** Opening Document section block **
[racket] secref & other-doc

From: Robby Findler (robby at eecs.northwestern.edu)
Date: Wed Apr 30 18:05:48 EDT 2014

Yes!

On Wednesday, April 30, 2014, Matthew Flatt <mflatt at cs.utah.edu> wrote:

> It would make sense for a document to be accompanied by a library that
> exports the document's module path and tag names, so that the path and
> tags could change. Even better, the module could export `secref`-like
> functions to refer to various sections of the document, where the
> functions map to the same or different sections, and the mapping could
> change over time.
>
> So, we can support a spectrum of less-to-more abstract approaches, and
> maybe we should build Scribble libraries that help with the more
> abstract end of the spectrum.
>
> I think your larger point is that Racket modules tend encourage the
> less abstract end, and I agree. But I also think that's the right
> choice, along the same lines that structs should have been made
> transparent by default (and it took me a long time to arrive at that
> conclusion).
>
> At Wed, 30 Apr 2014 12:17:08 -0400, Matthias Felleisen wrote:
> >
> > I think we are discovering a weakness in our language-oriented
> programming
> > approach.
> >
> > Scribble benefits from linguistic inheritance from modules but our
> interface
> > story for modules is under-developed. We don't write down provides for
> sections
> > and their references, which we should if others should be able to link
> into
> > sections, and we also don't have tools that show us what we expose.
> >
> > -- Matthias
> >
> >
> >
> >
> >
> >
> >
> >
> > On Apr 29, 2014, at 8:21 PM, Matthew Flatt <mflatt at cs.utah.edu<javascript:;>>
> wrote:
> >
> > > You just have to know. That is, you can only refer to a specific
> > > document when its main source module's path is somehow publicized, and
> > > you can only refer to a section within a document its suitable tag is
> > > publicized somehow.
** Closing Document section block **
** Opening Input data block **
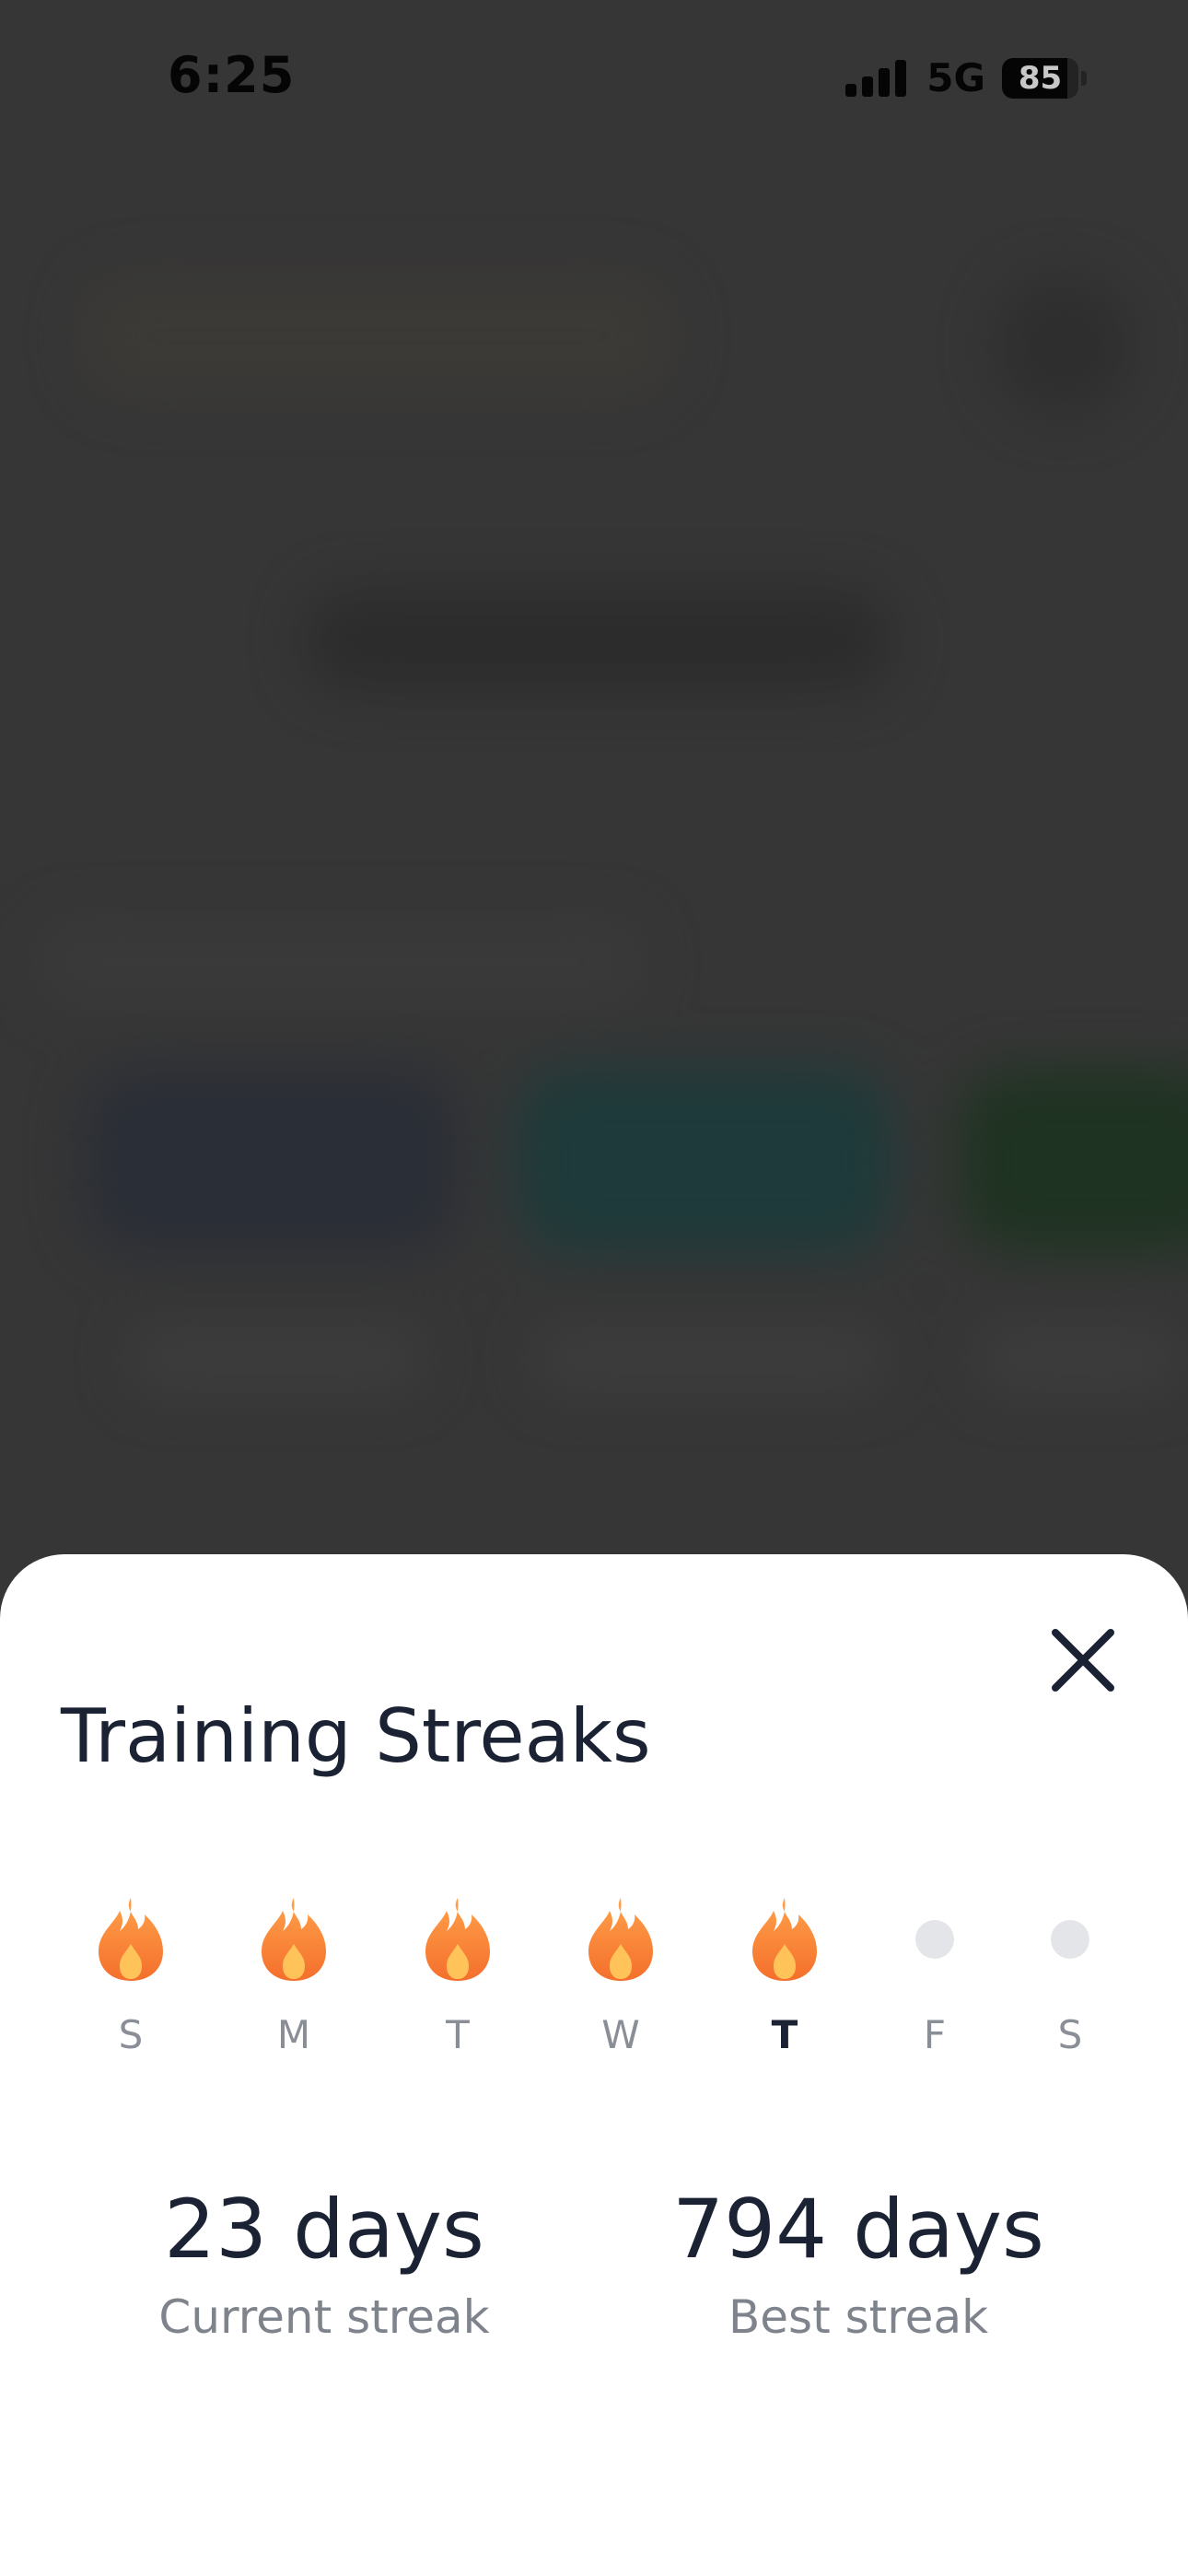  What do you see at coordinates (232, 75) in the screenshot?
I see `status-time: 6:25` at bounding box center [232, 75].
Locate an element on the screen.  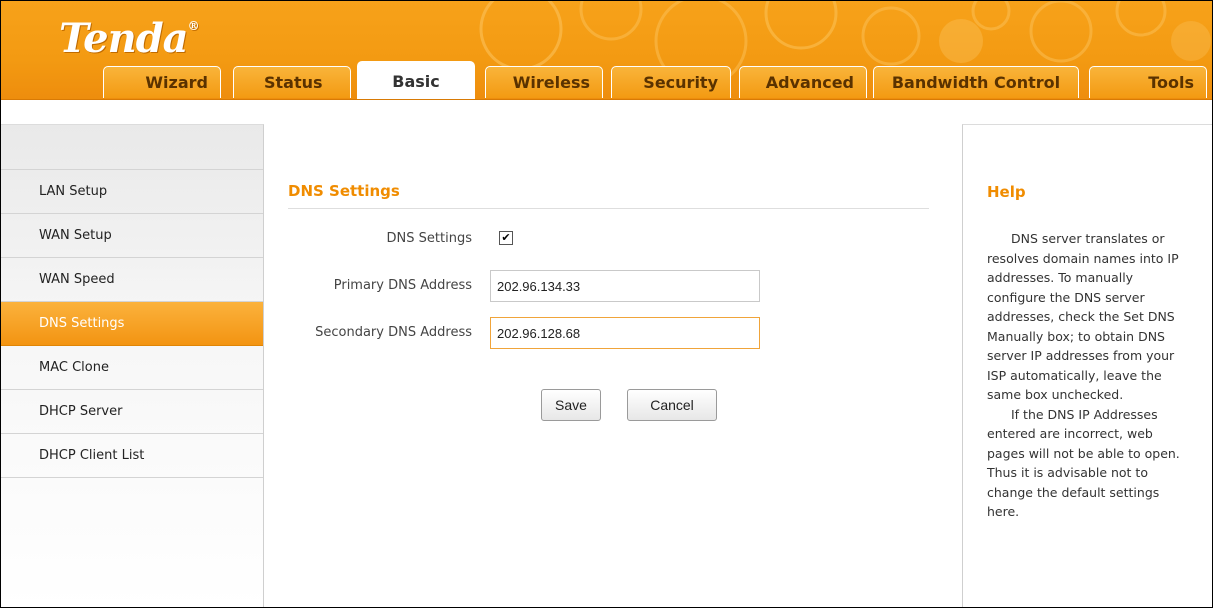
** Closing Input data block **
§ **What is needed**: Please write out the Racket mailing-list message between "From: Robby Findler" and "change over time.", inclusive. The listing above has no connection to the Racket mailing-list message.

§ **Written answer**:
From: Robby Findler (robby at eecs.northwestern.edu)
Date: Wed Apr 30 18:05:48 EDT 2014

Yes!

On Wednesday, April 30, 2014, Matthew Flatt <mflatt at cs.utah.edu> wrote:

> It would make sense for a document to be accompanied by a library that
> exports the document's module path and tag names, so that the path and
> tags could change. Even better, the module could export `secref`-like
> functions to refer to various sections of the document, where the
> functions map to the same or different sections, and the mapping could
> change over time.